The passive approach to investing involves owning low-fee index funds, diversifying over different assets, and re-balancing once a year or so. The Couch Potato portfolios set up by Scott Burns (journalist at Dallas Morning News) in the U.S and by Duncan Hood and Ian McGugan (journalists at MoneySense Magazine) in Canada are some of the better known examples, in their respective countries.
There are plenty of other model portfolios around. Here are more Canadian examples. Here are more U.S. examples. Canadian Capitalist has the Sleepy Mini Portfolio and even yours truly has the One-Minute Portfolio.
One thing I find interesting is how top active investors recommend passive indexing for most investors. You can’t find better endorsements than that.
“Most investors, both institutional and individual, will find that the best way to own common stocks is through an index fund that charges minimal fees.” Warren Buffett, CEO of Berkshire Hathaway Inc. (1996 shareholder letter to investors)
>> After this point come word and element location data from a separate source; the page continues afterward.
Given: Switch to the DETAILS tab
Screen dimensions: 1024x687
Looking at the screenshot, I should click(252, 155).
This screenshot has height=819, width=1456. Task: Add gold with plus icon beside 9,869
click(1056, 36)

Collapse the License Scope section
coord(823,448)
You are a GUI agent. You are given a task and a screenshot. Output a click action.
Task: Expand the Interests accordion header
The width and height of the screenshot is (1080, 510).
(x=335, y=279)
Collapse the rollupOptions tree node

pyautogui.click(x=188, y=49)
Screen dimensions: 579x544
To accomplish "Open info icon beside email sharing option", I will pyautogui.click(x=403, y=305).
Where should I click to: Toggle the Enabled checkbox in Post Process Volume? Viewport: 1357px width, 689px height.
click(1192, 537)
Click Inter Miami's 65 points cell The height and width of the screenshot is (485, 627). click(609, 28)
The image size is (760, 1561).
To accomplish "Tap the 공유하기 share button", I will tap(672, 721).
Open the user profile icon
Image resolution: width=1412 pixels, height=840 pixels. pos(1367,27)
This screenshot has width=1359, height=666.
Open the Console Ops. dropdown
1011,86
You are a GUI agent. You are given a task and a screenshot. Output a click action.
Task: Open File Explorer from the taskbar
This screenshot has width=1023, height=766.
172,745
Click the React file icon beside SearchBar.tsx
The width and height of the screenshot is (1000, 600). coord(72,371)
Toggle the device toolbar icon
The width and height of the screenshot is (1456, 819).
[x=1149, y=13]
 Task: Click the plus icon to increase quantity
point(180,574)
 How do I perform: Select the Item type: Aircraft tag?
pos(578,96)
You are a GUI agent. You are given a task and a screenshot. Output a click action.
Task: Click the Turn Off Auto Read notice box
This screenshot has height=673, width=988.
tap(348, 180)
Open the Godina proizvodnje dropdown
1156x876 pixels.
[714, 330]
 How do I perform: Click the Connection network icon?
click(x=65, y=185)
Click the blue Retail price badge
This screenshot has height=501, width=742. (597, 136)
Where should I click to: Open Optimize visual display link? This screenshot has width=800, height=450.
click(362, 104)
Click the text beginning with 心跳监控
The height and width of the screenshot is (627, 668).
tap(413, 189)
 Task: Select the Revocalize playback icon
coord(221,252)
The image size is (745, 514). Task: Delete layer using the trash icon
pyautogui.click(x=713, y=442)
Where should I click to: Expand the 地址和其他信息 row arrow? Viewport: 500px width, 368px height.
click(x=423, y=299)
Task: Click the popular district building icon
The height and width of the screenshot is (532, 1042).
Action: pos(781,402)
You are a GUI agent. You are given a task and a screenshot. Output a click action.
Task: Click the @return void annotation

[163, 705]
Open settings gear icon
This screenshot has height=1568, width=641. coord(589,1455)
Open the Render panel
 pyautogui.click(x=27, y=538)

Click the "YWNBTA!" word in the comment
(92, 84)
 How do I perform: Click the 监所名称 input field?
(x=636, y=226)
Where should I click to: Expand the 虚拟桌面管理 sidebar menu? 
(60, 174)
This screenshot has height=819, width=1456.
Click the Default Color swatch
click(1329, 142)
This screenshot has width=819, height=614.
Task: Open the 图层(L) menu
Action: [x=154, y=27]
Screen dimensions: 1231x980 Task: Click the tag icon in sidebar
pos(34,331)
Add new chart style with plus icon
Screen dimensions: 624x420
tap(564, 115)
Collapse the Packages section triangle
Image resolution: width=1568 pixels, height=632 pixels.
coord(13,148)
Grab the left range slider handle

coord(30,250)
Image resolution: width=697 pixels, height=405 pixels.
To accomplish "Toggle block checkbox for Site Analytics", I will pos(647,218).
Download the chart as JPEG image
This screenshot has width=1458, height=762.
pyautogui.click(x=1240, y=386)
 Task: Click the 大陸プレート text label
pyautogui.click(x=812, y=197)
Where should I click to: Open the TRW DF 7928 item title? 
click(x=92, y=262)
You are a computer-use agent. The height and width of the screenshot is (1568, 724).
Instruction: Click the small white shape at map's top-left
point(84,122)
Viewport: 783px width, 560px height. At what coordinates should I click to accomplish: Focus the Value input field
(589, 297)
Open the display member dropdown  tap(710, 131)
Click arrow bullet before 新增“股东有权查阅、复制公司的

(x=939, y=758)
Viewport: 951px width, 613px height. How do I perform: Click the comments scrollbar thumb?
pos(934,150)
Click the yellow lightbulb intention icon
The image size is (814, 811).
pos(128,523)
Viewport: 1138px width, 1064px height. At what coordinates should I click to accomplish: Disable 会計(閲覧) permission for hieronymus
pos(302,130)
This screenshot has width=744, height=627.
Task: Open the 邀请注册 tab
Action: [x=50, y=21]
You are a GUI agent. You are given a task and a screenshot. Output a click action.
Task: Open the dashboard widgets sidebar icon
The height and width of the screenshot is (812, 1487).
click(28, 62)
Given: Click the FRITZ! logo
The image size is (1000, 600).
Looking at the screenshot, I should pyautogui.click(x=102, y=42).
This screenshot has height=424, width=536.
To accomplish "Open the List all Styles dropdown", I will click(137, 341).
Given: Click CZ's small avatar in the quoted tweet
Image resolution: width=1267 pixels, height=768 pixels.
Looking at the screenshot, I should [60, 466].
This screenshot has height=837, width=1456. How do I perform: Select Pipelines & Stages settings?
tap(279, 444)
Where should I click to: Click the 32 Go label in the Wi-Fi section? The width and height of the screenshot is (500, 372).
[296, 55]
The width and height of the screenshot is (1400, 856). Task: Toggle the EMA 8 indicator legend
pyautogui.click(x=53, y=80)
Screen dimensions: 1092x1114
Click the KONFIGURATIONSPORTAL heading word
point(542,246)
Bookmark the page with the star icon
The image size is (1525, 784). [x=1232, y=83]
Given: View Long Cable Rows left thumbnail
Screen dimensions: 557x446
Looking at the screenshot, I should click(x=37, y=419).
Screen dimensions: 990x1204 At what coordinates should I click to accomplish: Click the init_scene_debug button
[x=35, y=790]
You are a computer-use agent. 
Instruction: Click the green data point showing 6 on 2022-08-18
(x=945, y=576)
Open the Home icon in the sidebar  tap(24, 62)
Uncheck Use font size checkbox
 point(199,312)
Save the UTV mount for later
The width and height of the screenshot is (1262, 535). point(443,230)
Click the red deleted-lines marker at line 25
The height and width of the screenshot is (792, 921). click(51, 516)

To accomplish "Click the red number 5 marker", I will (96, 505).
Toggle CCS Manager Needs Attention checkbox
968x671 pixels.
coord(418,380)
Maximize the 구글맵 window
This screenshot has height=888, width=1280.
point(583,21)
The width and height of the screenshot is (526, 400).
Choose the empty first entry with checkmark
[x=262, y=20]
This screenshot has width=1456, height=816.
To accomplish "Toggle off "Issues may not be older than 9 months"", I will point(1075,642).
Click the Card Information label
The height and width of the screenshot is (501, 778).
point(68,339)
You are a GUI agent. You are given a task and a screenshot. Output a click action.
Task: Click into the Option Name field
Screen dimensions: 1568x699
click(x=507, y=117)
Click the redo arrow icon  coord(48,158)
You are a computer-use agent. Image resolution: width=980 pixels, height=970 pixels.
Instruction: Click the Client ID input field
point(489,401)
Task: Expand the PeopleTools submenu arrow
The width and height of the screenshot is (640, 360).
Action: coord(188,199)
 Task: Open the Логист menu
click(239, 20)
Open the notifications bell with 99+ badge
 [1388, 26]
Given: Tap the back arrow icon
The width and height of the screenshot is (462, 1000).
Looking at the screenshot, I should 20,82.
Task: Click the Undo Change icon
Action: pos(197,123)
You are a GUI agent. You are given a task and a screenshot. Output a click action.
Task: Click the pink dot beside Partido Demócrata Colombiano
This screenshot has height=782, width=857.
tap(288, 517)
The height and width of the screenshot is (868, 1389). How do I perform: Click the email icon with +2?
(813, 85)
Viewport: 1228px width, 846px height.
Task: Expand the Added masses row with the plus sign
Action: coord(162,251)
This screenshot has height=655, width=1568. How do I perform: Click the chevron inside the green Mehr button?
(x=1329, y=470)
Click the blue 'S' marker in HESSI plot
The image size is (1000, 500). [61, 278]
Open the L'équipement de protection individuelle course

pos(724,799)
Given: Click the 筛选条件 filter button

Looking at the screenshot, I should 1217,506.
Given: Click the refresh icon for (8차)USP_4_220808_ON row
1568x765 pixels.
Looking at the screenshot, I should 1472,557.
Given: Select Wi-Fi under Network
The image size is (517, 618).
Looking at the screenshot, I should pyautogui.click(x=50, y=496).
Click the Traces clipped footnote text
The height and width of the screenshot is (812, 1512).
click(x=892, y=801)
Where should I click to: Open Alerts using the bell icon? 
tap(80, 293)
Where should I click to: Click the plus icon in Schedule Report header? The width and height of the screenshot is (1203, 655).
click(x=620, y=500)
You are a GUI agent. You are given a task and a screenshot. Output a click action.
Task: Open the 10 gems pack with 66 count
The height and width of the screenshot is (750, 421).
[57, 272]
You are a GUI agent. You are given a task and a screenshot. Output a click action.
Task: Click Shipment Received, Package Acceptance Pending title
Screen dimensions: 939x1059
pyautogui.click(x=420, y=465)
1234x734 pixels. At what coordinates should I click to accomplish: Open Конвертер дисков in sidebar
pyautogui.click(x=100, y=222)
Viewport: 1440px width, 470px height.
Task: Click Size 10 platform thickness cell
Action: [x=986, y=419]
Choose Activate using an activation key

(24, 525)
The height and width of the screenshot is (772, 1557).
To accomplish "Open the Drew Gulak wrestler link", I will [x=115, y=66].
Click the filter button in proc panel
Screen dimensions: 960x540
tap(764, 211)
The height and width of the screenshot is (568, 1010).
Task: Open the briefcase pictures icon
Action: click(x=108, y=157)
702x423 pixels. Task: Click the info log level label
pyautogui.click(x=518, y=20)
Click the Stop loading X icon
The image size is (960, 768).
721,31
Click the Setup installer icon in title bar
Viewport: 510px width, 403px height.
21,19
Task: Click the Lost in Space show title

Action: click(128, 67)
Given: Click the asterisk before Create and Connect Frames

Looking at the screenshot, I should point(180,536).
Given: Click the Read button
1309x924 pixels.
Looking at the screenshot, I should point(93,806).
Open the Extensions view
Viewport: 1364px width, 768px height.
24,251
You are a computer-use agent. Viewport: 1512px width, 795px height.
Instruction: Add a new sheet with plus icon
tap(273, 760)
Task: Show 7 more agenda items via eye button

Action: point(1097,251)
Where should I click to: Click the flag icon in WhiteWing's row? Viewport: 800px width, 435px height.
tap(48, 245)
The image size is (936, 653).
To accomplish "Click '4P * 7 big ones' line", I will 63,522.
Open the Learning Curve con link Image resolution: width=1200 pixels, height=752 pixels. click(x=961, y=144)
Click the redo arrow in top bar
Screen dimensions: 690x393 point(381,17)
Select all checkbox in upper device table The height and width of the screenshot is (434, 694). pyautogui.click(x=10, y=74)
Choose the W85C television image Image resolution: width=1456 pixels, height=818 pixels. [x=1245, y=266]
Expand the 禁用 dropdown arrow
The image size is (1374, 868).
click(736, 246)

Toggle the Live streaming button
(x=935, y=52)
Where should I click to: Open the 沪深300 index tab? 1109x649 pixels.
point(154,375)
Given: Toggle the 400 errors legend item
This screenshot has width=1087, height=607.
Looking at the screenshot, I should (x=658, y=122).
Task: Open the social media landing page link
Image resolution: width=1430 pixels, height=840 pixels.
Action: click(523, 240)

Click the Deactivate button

“Most investors would be better off in an index fund.” Peter Lynch, former star manager of Magellan Fund (Barron’s interview, April 2, 1990)
“I am no longer an advocate of elaborate techniques of security analysis in order to find superior value opportunities.” Benjamin Graham, father of value investing (1976 Financial Analysts Journal interview).
“Most of my investments are in equity index funds.” William F. Sharpe, 1990 Nobel Laureate in Economics (1998 Business Week interview)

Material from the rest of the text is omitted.